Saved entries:
· · · ·
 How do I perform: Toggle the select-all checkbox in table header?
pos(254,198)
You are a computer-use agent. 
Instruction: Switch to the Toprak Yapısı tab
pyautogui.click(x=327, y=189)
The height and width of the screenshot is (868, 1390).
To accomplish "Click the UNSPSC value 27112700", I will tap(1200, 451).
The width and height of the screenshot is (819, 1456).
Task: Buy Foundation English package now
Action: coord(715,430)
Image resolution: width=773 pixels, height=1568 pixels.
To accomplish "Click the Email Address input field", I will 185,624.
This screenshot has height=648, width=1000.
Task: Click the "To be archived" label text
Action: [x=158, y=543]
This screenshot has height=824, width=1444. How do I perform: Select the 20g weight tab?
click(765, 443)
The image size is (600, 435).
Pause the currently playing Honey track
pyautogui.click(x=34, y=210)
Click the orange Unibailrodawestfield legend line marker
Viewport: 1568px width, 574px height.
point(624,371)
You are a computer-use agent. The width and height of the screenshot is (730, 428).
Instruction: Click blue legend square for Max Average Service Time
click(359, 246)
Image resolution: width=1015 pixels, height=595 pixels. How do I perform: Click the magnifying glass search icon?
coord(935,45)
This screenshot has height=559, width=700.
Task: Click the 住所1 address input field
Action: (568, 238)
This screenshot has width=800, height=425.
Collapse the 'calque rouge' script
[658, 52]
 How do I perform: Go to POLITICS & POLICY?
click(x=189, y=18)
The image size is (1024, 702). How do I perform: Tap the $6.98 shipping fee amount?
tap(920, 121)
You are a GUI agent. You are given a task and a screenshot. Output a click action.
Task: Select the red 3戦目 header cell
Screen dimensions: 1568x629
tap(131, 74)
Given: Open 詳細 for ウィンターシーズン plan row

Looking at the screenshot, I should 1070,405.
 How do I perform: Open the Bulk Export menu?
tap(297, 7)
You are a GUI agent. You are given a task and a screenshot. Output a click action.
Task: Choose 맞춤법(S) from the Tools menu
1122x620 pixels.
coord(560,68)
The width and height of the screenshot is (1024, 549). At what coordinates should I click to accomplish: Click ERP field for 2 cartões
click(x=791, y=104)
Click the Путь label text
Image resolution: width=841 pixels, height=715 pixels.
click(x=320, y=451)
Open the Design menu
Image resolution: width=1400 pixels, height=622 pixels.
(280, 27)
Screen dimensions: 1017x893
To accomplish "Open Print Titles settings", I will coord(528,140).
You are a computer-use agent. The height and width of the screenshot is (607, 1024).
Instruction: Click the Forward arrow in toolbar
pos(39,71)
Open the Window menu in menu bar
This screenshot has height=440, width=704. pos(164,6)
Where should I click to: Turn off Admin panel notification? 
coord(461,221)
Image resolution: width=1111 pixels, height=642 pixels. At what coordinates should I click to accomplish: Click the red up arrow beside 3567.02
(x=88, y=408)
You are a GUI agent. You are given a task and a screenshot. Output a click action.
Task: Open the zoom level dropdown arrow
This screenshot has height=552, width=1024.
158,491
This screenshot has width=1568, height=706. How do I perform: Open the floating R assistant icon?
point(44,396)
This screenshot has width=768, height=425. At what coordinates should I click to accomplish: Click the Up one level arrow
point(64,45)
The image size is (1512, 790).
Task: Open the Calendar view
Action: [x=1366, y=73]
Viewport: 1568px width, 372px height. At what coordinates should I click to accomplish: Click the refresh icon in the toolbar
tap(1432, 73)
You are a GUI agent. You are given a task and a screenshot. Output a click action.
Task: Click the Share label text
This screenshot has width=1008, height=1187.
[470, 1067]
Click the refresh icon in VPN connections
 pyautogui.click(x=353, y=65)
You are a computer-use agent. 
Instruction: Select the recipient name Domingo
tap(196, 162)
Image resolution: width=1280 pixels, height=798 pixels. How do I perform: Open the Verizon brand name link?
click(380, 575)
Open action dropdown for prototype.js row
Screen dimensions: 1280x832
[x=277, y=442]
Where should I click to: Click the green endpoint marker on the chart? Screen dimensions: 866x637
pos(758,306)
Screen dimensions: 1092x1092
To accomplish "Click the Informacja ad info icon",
· · · ·
Set down each line exactly as it appears, starting at the top of the data and ending at the line containing "Image resolution: width=773", and include no other lines.

__PROBLEM SOLUTION__
 How do I perform: Toggle the select-all checkbox in table header?
pos(254,198)
You are a computer-use agent. 
Instruction: Switch to the Toprak Yapısı tab
pyautogui.click(x=327, y=189)
The height and width of the screenshot is (868, 1390).
To accomplish "Click the UNSPSC value 27112700", I will tap(1200, 451).
The width and height of the screenshot is (819, 1456).
Task: Buy Foundation English package now
Action: coord(715,430)
Image resolution: width=773 pixels, height=1568 pixels.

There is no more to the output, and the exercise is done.